Une chose m’a souvent surpris lors de mes voyages en dehors de la France. Quand je rencontre des français à l’étranger, et mon séjour actuel en Syrie ne fait pas exception -bien au contraire, puisque la Syrie est un pays multiconfessionnel- ils ne manquent pas de me poser, et très rapidement, parfois tout de suite après les premières salutations, la question de savoir de quelle religion je suis : « Etes-vous musulman ou chrétien ? » D’abord cela m’embarrassait, tellement la question était inattendue. Depuis peu j’ai décidé de refuser de répondre à cette question, et de demander à mes interlocuteurs quelle sera leur réaction si arrivant en France je posais tout de go cette question aux personnes que je rencontrais.
Je leur dis cela alors que je ne souhaiterais poser cette question à personne, ni en France ni ailleurs.
Pourquoi cela m’énerve ?
En premier, parce que je me sens devenir un objet de classification ethnographique – pour ne pas dire entomologique ; classification, qui plus est, assimile religion et appartenance ethnique ou nationale.
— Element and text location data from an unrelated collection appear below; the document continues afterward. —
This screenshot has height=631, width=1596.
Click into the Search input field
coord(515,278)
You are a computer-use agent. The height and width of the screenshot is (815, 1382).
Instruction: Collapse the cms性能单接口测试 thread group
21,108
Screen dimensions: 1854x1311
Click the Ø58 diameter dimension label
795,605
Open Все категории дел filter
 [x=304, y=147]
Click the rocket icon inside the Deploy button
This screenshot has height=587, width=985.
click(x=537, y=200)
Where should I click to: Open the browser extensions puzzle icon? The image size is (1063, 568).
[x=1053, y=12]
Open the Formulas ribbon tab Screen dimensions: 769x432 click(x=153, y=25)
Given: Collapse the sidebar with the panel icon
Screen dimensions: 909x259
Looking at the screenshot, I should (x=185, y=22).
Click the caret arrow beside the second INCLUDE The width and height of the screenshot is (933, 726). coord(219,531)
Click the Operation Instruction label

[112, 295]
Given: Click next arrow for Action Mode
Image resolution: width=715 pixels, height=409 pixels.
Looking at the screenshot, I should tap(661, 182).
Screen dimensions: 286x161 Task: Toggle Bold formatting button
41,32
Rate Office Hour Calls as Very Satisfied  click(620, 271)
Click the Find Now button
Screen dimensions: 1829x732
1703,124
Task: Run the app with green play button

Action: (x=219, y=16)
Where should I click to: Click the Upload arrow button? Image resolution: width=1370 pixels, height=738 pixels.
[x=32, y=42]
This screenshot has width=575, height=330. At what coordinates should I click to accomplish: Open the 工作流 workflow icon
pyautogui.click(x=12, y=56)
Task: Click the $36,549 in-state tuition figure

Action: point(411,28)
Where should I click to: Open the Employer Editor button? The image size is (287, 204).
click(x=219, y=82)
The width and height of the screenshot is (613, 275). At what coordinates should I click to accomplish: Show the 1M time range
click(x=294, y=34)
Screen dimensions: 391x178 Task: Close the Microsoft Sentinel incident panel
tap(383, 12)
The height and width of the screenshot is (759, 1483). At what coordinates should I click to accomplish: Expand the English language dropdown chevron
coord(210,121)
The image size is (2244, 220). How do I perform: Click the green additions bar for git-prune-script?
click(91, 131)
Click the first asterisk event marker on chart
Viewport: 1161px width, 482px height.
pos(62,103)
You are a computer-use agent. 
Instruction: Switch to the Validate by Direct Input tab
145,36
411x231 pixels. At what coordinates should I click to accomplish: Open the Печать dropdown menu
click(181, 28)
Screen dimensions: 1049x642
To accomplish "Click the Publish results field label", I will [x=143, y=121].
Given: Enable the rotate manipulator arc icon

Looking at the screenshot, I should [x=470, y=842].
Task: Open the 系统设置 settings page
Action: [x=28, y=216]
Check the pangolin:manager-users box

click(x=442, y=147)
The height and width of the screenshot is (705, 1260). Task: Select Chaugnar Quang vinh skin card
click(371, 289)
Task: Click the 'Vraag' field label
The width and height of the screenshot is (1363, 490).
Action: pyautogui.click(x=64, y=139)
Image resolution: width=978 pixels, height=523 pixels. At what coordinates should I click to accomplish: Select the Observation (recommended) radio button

Objet de classification, je ne suis plus dans un rapport de connaissance avec l’autre. Autre qui se met à mon égard dans une position de savoir.
Deuxièmement, parce que la question religieuse en France est généralement considérée comme un choix personnel ; Poser la question ici et de la sorte, cela revient surtout à demander à quel groupe religieux « j’appartiens », de par une descendance familiale dont je ne serais pas censé pouvoir me différencier.
Troisièmement, parce que cette question suppose que « je dois avoir une religion », que « je dois être croyant », que « l’on est dans une culture structurée par la religion » et que cette religion et cette croyance ne peuvent être les fruits d’un choix individuel, ni connaître des interprétations différentes !!!
Quatrièmement, parce que cela me rappelle comment la France mandataire sur la Syrie a essayé de diviser le pays en différents états, comment elle a divisé pour régner, prenant pour critère majeur de cette division l’appartenance religieuse ; ce qui a poussé les syriens à se révolter, au premier rang desquels se trouvaient les « minorités religieuses ».
Cinquièmement, parce que cela me fait peur pour la France laïque que j’aime, pour les rapports entre les peuples comme pour ce qu’on appelle désormais « le dialogue des civilisations ».
Comment les Français généralement respectueux de la laïcité en France, du moins dans la sphère publique, en viennent à adopter ce rapport essentialiste à l’autre, et s’éloignent ainsi d’une conception universaliste de l’être humain chère à l’esprit des lumières ?! Devenir soucieux de cette question religieuse à l’étranger est peut-être une façon de se donner des repères, de vouloir être « rationnel », cartésien, d’établir des catégories, face à une étrangeté angoissante ; Mais cette façon de se rassurer est tributaire des prismes culturels et des préjugés que nous transportons avec nous.
Le rapport à l’étranger, à l’autre, est souvent le miroir de nos propres projections. Poser cette question religieuse est inquiétant dans la mesure où il traduit le recul de l’esprit laïque en France même. Poser cette question religieuse montre à quel point les médias et les penseurs d’un retour du religieux ont fait un travail de sape de l’idée laïque en assimilant les civilisations à des essences religieuses plutôt que d’appréhender les rapports dialectiques entre culture et religion.
Ce qui nous amène au sixième point, celui de la « décomplexification » de la pensée, du recul de l’esprit dialectique. Des fois ce sont les mêmes personnes qui en France pourraient tenter d’analyser le monde à l’aide de différents vecteurs de compréhension : économique, sociologique, éducatif, etc. qui, arrivées en pays arabe, ne s’expliquent ce qu’ils ne comprennent pas qu’en termes religieux. Tout ce qui est étranger serait le fait de l’Islam, ou d’une église locale. Au fait c’est quoi l’Islam ? C’est quoi le Christianisme ? Connaissez-vous une religion invariable ? Dont les préceptes n’ont pas été utilisés de façon tantôt tolérante tantôt violente, en fonction des époques, des pouvoirs, et bien d’autres critères sûrement…
Parce que cela me fait peur pour la pensée.
Parce que, encore une fois, l’autre étant le reflet de nos propres projections, cela en dit long sur le recul de la laïcité, de la pensée, sur l’avènement d’une culture obsédée par le fanatisme, dans les pays mêmes où l’on n’arrête pas de nous assener les poncifs de lutte contre le terrorisme et le fanatisme.
Certes, la pratique religieuse est plus visible ici, mais l’ouverture à l’étranger aussi.
Dommage que les guides touristiques ne donnent pas quelques conseils de bonne éducation aux voyageurs, car c’est aussi une forme de manque de savoir-faire social que de poser en Syrie la question religieuse de la sorte.